When my short story collection came out, my publisher sent me down to Chapel Hill to do a reading.  The student bookstore happened to be right across from the building where I had first met Max, and where we had had workshop that year.  The book store, incidentally, was the place where I had once stood in line to purchase text books as a frightened and homesick eighteen-year-old freshman, and now I was standing there as someone who had a book of his own.  It was one of those experiences where you can’t quite bridge the gap of time, events and your own personal history in your mind; here I was standing in front of a large poster of my book jacket, about to give a reading for an audience, and a few yards across the way, I was still nineteen years old and still standing in the doorframe of Max Steele’s office trying to come up with an answer to his question of why I wanted to be a writer.  Maybe the answer was still the one I gave to him that day twenty years before:  “I just wanted to be in your class.”
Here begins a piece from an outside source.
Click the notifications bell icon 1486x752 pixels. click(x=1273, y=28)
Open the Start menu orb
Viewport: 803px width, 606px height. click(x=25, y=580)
Now of course I had invited Max to my reading, but hadn’t heard back from him, and I had been told by friends in the area that he probably wouldn’t come, and not to take it personally, that he almost never went to readings, not even those of former students.  But just as I was about to be introduced, I looked up and saw him walking in through the door, slowly.  He looked a bit older than he had all those years ago, and he was using a cane, but it was Max, and he was there.  So I read my story about the father and son, which was the title story of the collection, and out of the corner of my eye I could see and hear Max in the second row, listening, making an occasional odd utterance and laughing from time to time.
After the reading, he made his way up to me, a copy of the book I had sent him in his hand.
“Well, John Rowell,” he said, in those same gruff and grandfatherly tones I had first heard twenty years earlier.  And at that moment I was so afraid—still the student, always still the student—that he was going to ask me why I wanted to be a writer.  “Well, John Rowell.  You did it. It’s a story.  But it’s not your best story.  There’s another one, about a boy and his mother…”
Thank you, Max; I still just want to be in your class.